C-suite execs see a strong consumer segment emerging from the pandemic, but uncertainty continues around when or if a rebound in rates may occur.

Wells Fargo CEO Charlie Scharf – “The restocking of inventories is expected to be substantial, and the excess personal savings should provide a cushion for consumer spending. However, risks remain, interest rates have been volatile and the recent rally in rates is putting pressure on net interest income.”

Bank of America CEO Brian Moynihan – “We have work to do to keep driving down the core expenses and getting out the net COVID expenses over time. And above all, due to responsible growth, we saw strong core credit metrics. So as the economy continues to recover, we are seeing our organic growth engine kick back in.”

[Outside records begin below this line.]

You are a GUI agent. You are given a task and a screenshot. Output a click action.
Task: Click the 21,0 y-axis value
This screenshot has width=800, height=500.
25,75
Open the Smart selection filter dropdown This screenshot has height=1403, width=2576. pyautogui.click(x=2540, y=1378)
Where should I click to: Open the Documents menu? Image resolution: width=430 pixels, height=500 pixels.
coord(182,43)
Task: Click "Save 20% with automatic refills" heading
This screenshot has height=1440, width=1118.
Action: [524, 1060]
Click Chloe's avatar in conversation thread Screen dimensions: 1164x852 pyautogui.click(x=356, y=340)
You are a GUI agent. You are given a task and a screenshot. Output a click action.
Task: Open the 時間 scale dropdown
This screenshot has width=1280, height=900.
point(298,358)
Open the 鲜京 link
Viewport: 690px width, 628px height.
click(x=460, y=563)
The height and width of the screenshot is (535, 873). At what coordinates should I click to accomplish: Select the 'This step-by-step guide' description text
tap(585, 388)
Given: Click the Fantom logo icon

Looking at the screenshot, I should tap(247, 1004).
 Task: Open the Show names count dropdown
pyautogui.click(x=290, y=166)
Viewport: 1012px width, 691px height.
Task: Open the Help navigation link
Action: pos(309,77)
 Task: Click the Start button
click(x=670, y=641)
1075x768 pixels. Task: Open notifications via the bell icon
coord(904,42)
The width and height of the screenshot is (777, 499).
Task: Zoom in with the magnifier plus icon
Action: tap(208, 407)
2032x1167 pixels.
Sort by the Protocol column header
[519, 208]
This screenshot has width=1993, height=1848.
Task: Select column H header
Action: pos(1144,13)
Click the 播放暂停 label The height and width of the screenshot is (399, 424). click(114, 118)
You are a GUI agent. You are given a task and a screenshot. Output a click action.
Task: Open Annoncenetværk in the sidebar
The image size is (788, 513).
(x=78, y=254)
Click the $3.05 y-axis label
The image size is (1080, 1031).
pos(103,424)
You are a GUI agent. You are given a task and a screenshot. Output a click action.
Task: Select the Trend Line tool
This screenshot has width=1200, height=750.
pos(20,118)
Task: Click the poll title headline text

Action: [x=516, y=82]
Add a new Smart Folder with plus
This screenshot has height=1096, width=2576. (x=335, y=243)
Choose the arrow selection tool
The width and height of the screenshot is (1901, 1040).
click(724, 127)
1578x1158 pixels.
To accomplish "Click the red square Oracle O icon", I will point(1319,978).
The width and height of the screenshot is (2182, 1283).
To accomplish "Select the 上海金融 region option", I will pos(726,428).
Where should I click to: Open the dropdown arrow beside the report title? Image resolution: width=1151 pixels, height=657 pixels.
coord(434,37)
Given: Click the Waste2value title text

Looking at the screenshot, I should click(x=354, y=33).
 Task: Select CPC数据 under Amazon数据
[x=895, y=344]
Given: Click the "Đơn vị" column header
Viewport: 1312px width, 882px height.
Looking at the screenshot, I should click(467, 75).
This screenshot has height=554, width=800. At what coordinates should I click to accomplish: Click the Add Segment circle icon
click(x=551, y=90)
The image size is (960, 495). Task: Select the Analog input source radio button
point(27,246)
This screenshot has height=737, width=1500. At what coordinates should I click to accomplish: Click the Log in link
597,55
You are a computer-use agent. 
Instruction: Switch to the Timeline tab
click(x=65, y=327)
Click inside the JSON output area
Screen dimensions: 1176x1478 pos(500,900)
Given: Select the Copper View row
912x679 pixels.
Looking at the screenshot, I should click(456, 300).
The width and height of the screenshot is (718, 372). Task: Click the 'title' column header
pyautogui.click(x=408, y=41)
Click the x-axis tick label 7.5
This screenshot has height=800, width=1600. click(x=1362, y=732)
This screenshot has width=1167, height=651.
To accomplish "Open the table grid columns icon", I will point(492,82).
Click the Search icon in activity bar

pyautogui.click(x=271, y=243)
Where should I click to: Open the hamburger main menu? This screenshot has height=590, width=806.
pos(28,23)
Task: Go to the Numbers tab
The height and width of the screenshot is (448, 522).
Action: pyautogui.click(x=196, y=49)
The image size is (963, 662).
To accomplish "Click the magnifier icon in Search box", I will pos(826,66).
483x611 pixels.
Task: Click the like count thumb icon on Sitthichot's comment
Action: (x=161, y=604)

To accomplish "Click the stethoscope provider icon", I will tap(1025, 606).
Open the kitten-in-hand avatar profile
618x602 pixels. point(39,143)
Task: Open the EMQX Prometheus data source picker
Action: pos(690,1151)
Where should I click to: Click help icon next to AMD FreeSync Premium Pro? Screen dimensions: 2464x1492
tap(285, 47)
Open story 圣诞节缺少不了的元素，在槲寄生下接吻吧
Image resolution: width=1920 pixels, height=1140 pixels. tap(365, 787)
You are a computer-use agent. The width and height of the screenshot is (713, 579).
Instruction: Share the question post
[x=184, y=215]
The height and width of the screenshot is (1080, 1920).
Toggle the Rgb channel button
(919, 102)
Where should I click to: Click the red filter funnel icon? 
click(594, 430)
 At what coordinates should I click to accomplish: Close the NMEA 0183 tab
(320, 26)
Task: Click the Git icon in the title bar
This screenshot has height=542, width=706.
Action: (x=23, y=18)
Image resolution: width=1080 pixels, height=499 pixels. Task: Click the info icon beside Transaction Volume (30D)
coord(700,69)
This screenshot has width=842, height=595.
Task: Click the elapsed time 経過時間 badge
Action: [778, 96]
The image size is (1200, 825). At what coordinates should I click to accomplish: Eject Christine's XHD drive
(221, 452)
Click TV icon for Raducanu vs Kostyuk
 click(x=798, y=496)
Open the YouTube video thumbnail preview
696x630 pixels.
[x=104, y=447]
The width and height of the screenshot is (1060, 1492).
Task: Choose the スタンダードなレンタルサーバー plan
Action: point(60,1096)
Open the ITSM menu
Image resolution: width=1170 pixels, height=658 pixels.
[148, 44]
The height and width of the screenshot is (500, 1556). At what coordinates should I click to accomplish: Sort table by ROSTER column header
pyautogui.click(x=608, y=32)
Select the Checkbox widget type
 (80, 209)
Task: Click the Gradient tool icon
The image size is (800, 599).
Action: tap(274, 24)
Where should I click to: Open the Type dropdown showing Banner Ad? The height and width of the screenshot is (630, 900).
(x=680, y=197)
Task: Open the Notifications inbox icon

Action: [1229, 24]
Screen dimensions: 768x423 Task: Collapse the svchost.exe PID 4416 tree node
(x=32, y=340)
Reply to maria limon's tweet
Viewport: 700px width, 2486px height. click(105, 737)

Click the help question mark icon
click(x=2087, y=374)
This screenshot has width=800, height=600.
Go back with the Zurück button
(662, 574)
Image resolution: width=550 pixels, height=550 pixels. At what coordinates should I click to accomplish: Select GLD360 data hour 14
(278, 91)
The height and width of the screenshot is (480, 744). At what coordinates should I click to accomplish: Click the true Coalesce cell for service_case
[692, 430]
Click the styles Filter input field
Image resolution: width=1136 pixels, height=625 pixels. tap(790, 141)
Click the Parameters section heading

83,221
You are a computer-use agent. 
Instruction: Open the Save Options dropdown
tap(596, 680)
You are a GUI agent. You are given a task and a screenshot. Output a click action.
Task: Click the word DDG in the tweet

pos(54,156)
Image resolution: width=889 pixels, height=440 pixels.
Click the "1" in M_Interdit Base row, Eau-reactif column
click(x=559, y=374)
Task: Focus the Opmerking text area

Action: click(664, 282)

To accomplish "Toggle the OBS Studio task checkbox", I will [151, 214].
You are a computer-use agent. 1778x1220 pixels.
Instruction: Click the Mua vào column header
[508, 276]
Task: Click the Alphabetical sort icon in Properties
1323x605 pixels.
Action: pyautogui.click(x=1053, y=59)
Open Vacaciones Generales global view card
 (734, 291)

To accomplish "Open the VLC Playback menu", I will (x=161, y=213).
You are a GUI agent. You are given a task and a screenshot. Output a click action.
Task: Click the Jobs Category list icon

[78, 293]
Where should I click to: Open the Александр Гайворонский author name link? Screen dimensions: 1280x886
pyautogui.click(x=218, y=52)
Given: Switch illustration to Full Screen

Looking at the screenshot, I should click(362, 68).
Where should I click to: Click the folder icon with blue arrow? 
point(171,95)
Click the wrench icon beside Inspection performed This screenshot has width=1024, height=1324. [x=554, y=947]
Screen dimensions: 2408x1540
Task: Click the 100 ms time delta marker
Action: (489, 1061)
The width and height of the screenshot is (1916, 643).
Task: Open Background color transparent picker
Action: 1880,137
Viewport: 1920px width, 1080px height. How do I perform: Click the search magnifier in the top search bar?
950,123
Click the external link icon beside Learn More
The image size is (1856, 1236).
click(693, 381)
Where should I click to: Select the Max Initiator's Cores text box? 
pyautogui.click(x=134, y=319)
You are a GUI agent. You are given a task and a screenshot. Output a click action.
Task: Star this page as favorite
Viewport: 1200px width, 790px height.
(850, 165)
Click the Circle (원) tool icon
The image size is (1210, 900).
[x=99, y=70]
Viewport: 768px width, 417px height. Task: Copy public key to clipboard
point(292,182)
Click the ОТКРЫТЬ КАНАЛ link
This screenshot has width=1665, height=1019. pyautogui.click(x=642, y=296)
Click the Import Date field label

JPMorgan CFO Jeremy Barnum – “Looking forward, the obvious question is the outlook for loan growth, especially in Card, and we are quite optimistic that the current spend trends will convert into resumption of loan growth through the end of this year and into next. And while we wait, the exceptionally low level of net charge-offs provides substantial offset to the NII headwind.”

Goldman Sachs CFO Stephen Scherr – “As the credit environment remains benign, we expect loan growth to accelerate in coming quarters consistent with our strategy to increase lending and financing across the firm.”

Capital One Chairman and CEO Rich Fairbank – “Competitor tech investments are increasing as technology is increasingly seen as an existential issue. The investment flowing into fintechs is nothing short of breathtaking. And the war for tech talent continues to escalate, including levels of compensation.”